Thanks for your pull request and interest in making D better, @AsterMiha! We are looking forward to reviewing it, and you should be hearing from a maintainer soon.
Please verify that your PR follows this checklist:

My PR is fully covered with tests (you can see the coverage diff by visiting the details link of the codecov check)
My PR is as minimal as possible (smaller, focused PRs are easier to review than big ones)
I have provided a detailed rationale explaining my changes
New or modified functions have Ddoc comments (with Params: and Returns:)

Please see CONTRIBUTING.md for more information.

If you have addressed all reviews or aren't sure how to proceed, don't hesitate to ping us with a simple comment.

Bugzilla references

Your PR doesn't reference any Bugzilla issue.

If your PR contains non-trivial changes, please reference a Bugzilla issue or create a manual changelog.

Testing this PR locally

If you don't have a local development environment setup, you can use Digger to test this PR:

dub run digger -- build "master + dmd#11907"

ibuclaw

loc should be the first parameter to be consistent with other nodes.
const ref Loc loc

Geod24

Not sure about the location stored, CC @rainers .
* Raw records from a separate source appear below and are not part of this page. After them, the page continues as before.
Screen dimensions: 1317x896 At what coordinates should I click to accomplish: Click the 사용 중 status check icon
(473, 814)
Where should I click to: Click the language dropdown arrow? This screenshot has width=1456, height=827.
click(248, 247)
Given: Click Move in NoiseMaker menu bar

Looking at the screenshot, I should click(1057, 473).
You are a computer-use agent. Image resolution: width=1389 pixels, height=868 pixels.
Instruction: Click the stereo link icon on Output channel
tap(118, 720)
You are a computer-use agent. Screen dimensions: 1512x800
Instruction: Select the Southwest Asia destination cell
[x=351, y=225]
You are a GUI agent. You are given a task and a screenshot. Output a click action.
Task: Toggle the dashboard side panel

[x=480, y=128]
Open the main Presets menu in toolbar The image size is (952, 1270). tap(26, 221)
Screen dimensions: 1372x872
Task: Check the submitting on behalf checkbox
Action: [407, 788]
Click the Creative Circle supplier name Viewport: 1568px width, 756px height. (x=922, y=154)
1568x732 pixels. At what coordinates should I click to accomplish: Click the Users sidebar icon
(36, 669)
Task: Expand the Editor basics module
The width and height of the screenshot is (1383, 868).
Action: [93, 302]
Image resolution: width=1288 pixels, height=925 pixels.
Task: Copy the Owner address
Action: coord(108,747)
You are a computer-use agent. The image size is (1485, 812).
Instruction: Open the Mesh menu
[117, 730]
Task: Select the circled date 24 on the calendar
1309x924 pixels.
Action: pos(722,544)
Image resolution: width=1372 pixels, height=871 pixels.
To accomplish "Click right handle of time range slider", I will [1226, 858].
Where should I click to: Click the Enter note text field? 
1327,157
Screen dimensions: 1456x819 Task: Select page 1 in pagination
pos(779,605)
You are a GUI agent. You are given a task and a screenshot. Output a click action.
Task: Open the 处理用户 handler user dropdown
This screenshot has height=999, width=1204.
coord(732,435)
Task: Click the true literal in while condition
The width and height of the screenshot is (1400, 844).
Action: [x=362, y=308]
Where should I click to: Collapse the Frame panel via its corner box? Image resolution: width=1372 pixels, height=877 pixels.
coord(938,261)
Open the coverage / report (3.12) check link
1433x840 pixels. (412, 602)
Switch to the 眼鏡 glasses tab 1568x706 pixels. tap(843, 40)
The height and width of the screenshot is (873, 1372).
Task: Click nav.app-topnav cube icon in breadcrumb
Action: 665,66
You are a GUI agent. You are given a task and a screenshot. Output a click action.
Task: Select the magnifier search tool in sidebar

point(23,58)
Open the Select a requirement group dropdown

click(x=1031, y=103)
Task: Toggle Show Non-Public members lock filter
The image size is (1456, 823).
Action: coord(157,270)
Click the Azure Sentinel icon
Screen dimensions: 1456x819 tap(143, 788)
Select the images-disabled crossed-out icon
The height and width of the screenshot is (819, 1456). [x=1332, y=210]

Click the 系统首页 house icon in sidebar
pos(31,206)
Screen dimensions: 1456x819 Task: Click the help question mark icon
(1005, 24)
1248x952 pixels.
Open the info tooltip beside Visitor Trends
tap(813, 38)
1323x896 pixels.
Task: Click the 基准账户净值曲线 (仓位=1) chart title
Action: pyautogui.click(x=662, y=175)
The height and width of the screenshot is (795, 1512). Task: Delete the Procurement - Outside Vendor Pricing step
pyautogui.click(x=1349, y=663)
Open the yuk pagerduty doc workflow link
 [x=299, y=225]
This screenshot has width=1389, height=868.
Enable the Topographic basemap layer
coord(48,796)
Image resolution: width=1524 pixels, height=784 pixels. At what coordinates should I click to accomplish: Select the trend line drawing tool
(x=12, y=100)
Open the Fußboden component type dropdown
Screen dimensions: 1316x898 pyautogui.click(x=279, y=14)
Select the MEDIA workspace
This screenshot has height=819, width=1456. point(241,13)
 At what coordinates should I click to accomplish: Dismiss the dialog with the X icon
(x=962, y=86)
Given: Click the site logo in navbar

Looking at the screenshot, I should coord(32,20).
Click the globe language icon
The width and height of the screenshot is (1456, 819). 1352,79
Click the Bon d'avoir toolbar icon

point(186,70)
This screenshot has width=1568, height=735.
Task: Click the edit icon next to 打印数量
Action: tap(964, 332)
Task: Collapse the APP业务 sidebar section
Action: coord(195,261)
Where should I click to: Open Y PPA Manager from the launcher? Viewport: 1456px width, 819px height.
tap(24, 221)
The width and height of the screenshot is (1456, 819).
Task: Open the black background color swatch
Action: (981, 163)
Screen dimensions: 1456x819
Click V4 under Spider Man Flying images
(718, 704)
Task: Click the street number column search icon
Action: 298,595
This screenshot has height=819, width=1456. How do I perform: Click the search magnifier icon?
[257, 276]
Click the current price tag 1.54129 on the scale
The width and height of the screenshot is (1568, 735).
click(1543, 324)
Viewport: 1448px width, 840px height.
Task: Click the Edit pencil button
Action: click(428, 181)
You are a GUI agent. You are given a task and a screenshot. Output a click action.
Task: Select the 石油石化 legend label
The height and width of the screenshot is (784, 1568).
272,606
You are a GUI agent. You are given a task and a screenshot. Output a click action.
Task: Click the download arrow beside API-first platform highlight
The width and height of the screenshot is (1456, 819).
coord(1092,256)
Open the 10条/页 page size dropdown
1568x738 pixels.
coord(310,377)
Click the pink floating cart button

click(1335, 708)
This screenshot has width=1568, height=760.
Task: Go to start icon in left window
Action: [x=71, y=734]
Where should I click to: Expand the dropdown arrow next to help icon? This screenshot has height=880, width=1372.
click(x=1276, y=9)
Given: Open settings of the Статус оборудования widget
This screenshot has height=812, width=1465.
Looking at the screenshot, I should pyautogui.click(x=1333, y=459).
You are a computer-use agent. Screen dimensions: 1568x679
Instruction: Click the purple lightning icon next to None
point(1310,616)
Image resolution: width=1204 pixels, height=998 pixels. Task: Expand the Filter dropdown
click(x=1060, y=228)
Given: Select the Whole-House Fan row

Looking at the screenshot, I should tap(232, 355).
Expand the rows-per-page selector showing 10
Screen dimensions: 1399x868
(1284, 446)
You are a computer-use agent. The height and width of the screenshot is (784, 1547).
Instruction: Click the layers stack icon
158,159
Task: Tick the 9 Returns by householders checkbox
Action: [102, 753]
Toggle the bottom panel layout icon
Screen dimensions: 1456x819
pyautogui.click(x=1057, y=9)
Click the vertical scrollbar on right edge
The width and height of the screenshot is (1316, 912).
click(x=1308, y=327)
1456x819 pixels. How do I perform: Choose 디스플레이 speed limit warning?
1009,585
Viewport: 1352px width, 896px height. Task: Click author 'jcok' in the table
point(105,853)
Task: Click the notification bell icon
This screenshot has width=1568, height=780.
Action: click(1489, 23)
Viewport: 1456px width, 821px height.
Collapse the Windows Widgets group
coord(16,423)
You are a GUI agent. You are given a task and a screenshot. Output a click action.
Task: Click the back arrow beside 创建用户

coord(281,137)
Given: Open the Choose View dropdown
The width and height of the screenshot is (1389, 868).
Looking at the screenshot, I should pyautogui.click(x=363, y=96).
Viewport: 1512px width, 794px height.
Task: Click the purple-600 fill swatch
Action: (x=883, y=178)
Geod24 · 2020-10-25T19:57:40Z

test/unit/parser/dvcondition_location.d

+import dmd.globals : Loc;
+import dmd.visitor : SemanticTimeTransitiveVisitor;
+
+@beforeEach initializeFrontend()


Suggested change

@beforeEach initializeFrontend()

@beforeEach

void initializeFrontend()

Ditto for the other func

Geod24 · 2020-10-25T20:00:53Z

test/unit/parser/dvcondition_location.d

+    t.module_.accept(visitor);
+
+    assert(visitor.l.linnum == 1);
+    assert(visitor.l.charnum == 9);


So linnum and charnum are that of the condition ? What happens if I write:

version ( Hello )

Likewise, looking at the code, this is inconsistent with the way plain debug are treated, where the linnum / charnum will be on the start of the debug token.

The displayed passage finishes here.